Canadian Research Grants for Small Businesses Performing Innovative Research and Development

Can industry-led research and development help Canada transition to a knowledge-based economy? The Government of Canada thinks so, and has been calling on businesses across the country to become more innovative by all means possible.

Since the Liberal government took power in Canada, there has been a stark contrast in the way economic development has been approached. While the previous government may have been more focused on capital investment as a means to become more competitive on a global stage, the Liberal party has focused much more on R&D activities.

Government research grants are being used to incentivize businesses performing R&D internally and through qualified post-secondary research institutions. Both options have a range of benefits, although both have unique drawbacks that could hinder the success of projects. Ultimately, businesses must consider how they are planning to commercialize the innovation, as it may play a substantial role in how research is performed.

Canadian Government Pushes for a Knowledge Economy

There have been significant efforts by the Liberal government to instate a ‘knowledge-based economy’, however the term (as they use it) is still widely misunderstood. First and foremost, it’s important to learn why innovation is a hot topic among governments and businesses around the world.

On a macro level, global issues such as climate change, rising populations, and access to clean air and water are prevalent around the world.
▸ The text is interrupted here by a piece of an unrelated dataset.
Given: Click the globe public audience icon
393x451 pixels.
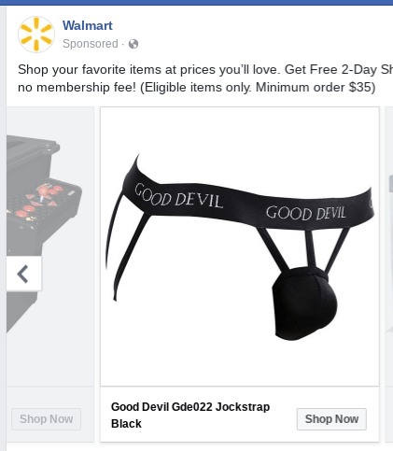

Technological advancements have the power to lessen or eliminate these problems, and the country bringing these solutions to market will be able to generate wealth at an accelerated pace.
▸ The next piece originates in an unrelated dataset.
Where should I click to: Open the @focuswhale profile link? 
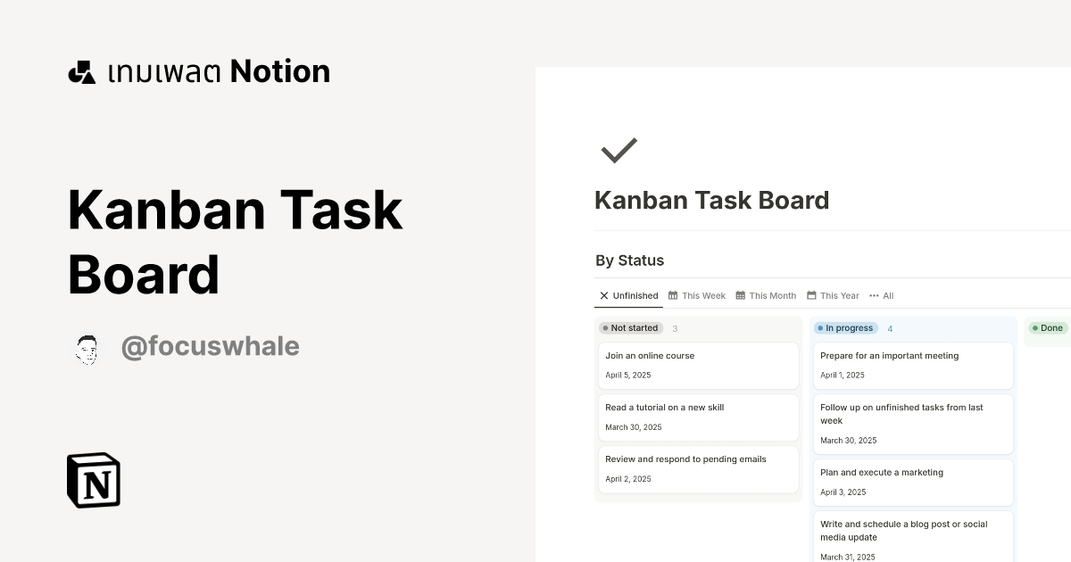click(x=211, y=346)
On a micro level, innovation can have many benefits throughout the Canadian economy. Even simple technological advancements can provide organizations and the people running them with the competitive advantages needed to succeed. These small but powerful innovations have the ability to fuel entire supply chains and industries within a country. When amplified over several years or even decades, this level of innovation has the ability to make even basic economies into global leaders.
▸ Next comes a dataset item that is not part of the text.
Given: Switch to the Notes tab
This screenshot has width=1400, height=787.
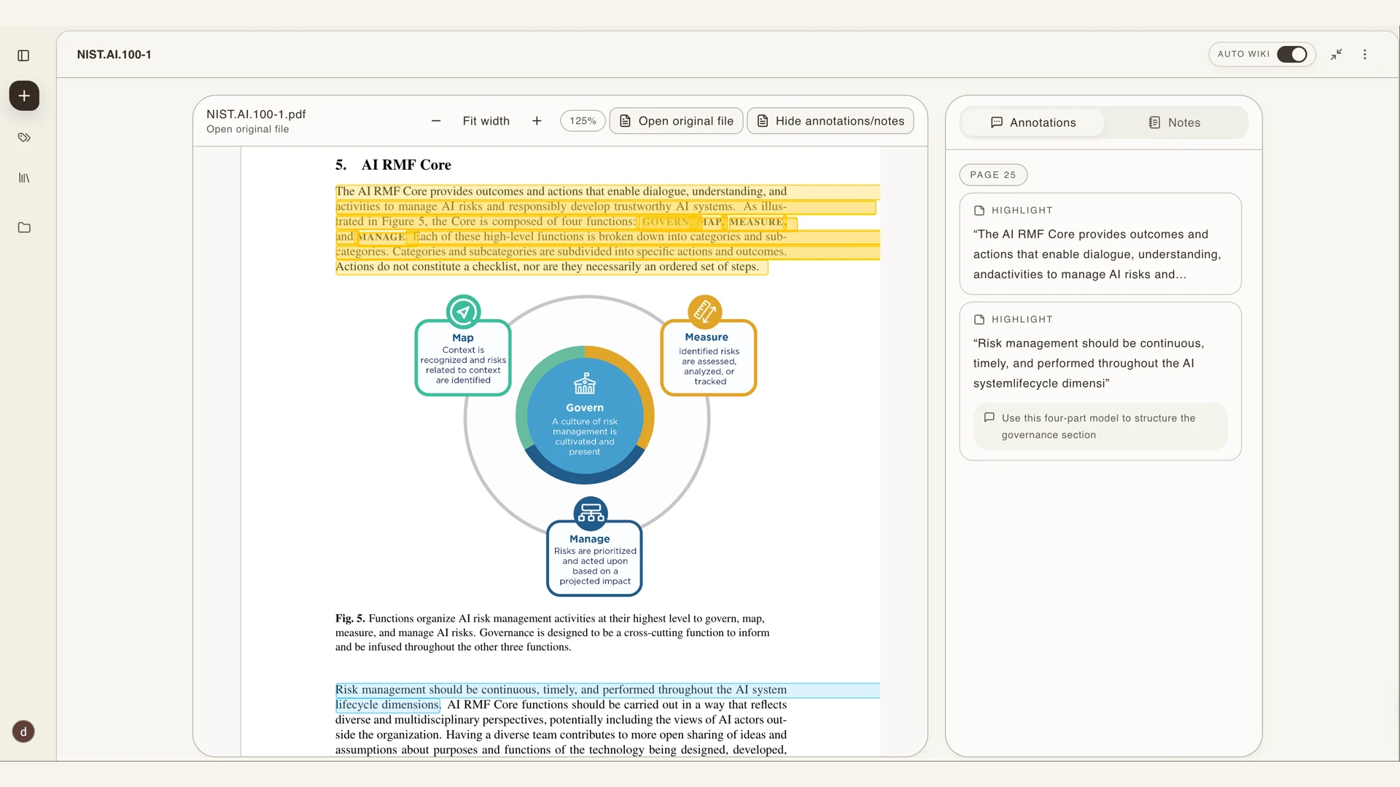Looking at the screenshot, I should pyautogui.click(x=1174, y=122).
Related Blog: How Can Canadian Businesses Innovate on a Global Scale?

Innovations Sought by Governments Worldwide

Canada is not alone in its push for greater innovation. Countries including the United Kingdom, Australia, and China have all made public calls for more innovative research and development. It’s important for all of these nations to remain competitive in this aspect, since innovation often brings investment, jobs, and new opportunities to the country.

The Global Innovation Index (GII) clearly identifies how effectively governments are supporting innovation. Since innovation can be difficult to define in one metric, the Global Innovation Index measures countries on a series of metrics such as the country’s quality of education, patent laws, and the ease of obtaining credit.

The 2016 Index ranks Canada with a score of 54.7 (out of 128), or 15th globally, which isn’t bad but leaves much to be desired. For comparison, last year’s data placed Canadian innovation with a score of 55.7 (out of 128), or 16th globally. When compared to other nations, Canada is gaining ground but ultimately became less innovative over the last year.

Among the reasons for a lower rating, Canada’s institutions, infrastructure, business sophistication, knowledge & technology outputs, and creative outputs have become weaker. Two areas where Canada has excelled over the last year include our educational system and increasing human capital.

How Industry Research and Development is Conducted in Canada

If there was a strong correlation between R&D investment and profit, companies would invest all of their working capital in the activity. The reality is businesses are much more hesitant to invest in research and development because of the uncertainty involved. If there is a chance research projects won’t result in a positive ROI, the project generally isn’t carried out.

There are two general ways that businesses approach research and development in Canada: internally and through research institutions.

Internal Research and Development Projects

When conducting research projects internally, your organization controls the entire process from start to finish. From initial planning, to conducting exploratory research, to formulating a final report of findings, your organization is required to do it all.

Benefits: Easy to control the direction and focus of research projects; maintains intellectual property (IP).

Drawbacks: Time and labour intensive; difficult to maintain team of R&D specialists to perform tasks.

Research Institution R&D Projects

Organizations lacking the internal materials, equipment, or expertise required to complete research and development projects may choose to access a qualified research institution. Research institutions are commonly affiliated with a post-secondary institution, such as a college or university, and can provide the space and resources necessary to complete R&D activities.

Benefits: Access to a team of researchers, equipment, and materials.

Drawbacks: Project scope may creep with an external team; may need to share intellectual property (IP) with the institution.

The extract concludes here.